3. Auf Basis des Baufortschritts zum Zeitpunkt des Moratoriums können Modelle erarbeitet werden, in welcher Form die bereits getätigten Investitionen für ein sinnvolles Alternativprojekt Verwendung finden könnten. Bund und Land sollten dabei möglichst auf die Realisierbarkeit eines Verkehrskonzept drängen, das weitsichtig die Bedürfnisse für Nah- und Fernverkehr berücksichtigt (Vorbild Schweiz). Die dazu möglicherweise anfallenden Mehrkosten sollten diese dann gemeinsam tragen.
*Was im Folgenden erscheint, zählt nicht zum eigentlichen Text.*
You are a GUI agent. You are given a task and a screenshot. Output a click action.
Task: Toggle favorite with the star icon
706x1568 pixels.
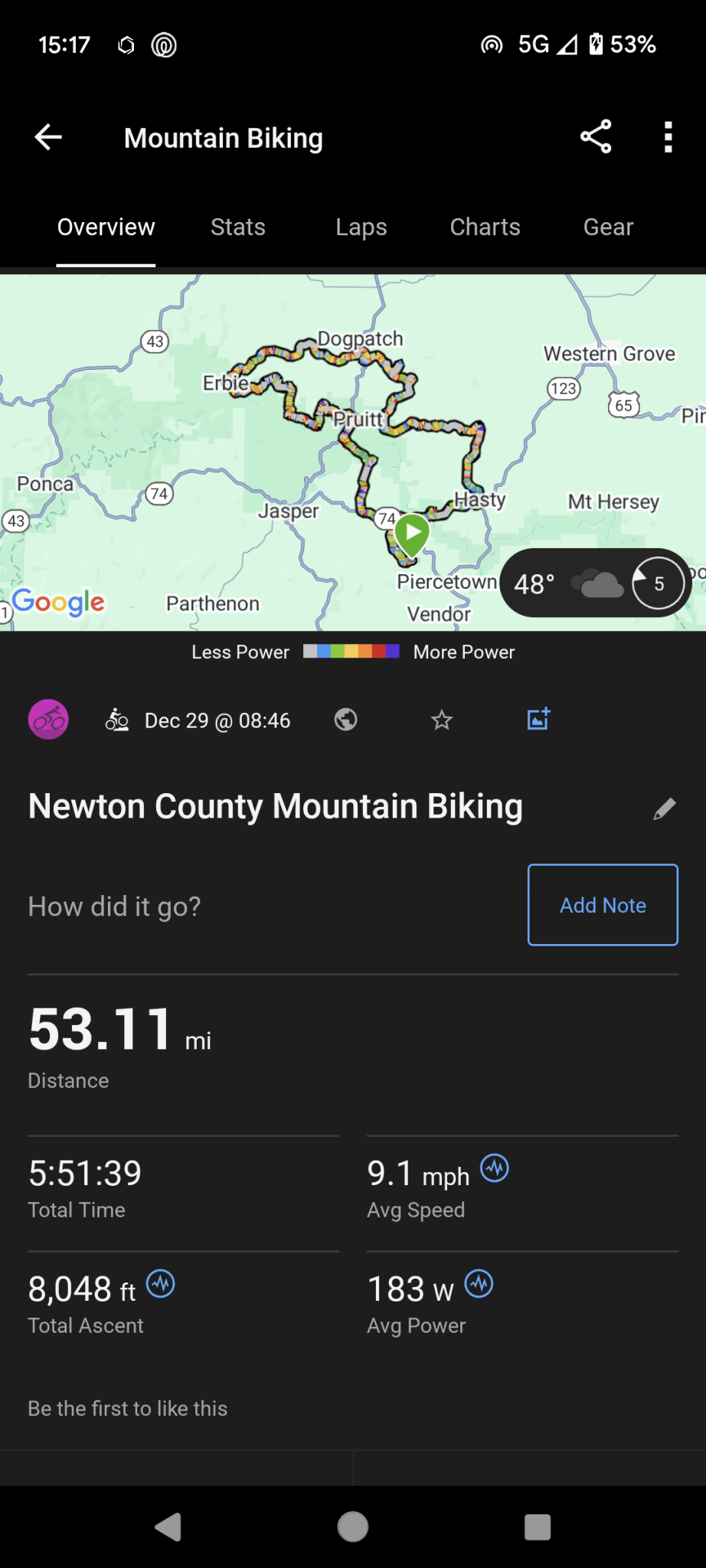(x=442, y=720)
Alternativbauten aus den Fragmenten des bisherigen Projektes können z.B. solche sein:
- Die Nutzung der beiden bereits aufgefahrenen Innenstadttunnel nach Feuerbach und Untertürkheim für eine zweite S-Bahn-Stammlinie (Vorbild Zürich HB)
- Einen unterirdischen Querbahnhof mit nur zwei Bahnsteigen für 4 Gleise, der Rest der Fläche wird für andere Zwecke verplant (Busbahnhof, Einkaufszentrum, Fahrrad-Tiefgarage etc.)
- Für eine Beibehaltung des oberirdischen Gleisvorfelds, das für den gewünschten Raumgewinn großflächig gedeckelt wird (Beispiel Parkanlagen am Gleisdreick mit Nord-Süd-Tunnel in Berlin).
- Für eine Beibehaltung der meisten Stumpfgleise des Kopfbahnhofs, die aber entsprechend zur Gewinnung von Geschäfts- und Wohnräumen ebenfalls (teilweise oder ganz) überbaut werden.


4. Es werden verschiedene Lösungsvarianten mit entsprechenden Kalkulationen erarbeitet und zur Abstimmung gestellt (Parlamentarisch, bzw. zu Volksabstimmung auf Kommunaler und Landesebene)

5. Die Vorzugsvariante wird mit Hilfe aller Projektpartner realisiert.

6. Die Mehrkosten müssen entsprechend auf Basis des erarbeiteten Kompromisses auf die Projektpartner verteilt werden.


Kurzgefasst: Mir kann keiner erzählen das in unserem hochtechnisierten Land der Dichter und Denker ein bereits begonnenes Bauprojekt nicht noch sinnvoll umgestaltet werden kann. Dieses Beharren auf ein "Entweder - Oder" mag politisch (aus Sicht der DB) begründbar sein, technisch sicherlich nicht. Und finanziell - wie jetzt aktuell wieder erkennbar schon gar nicht!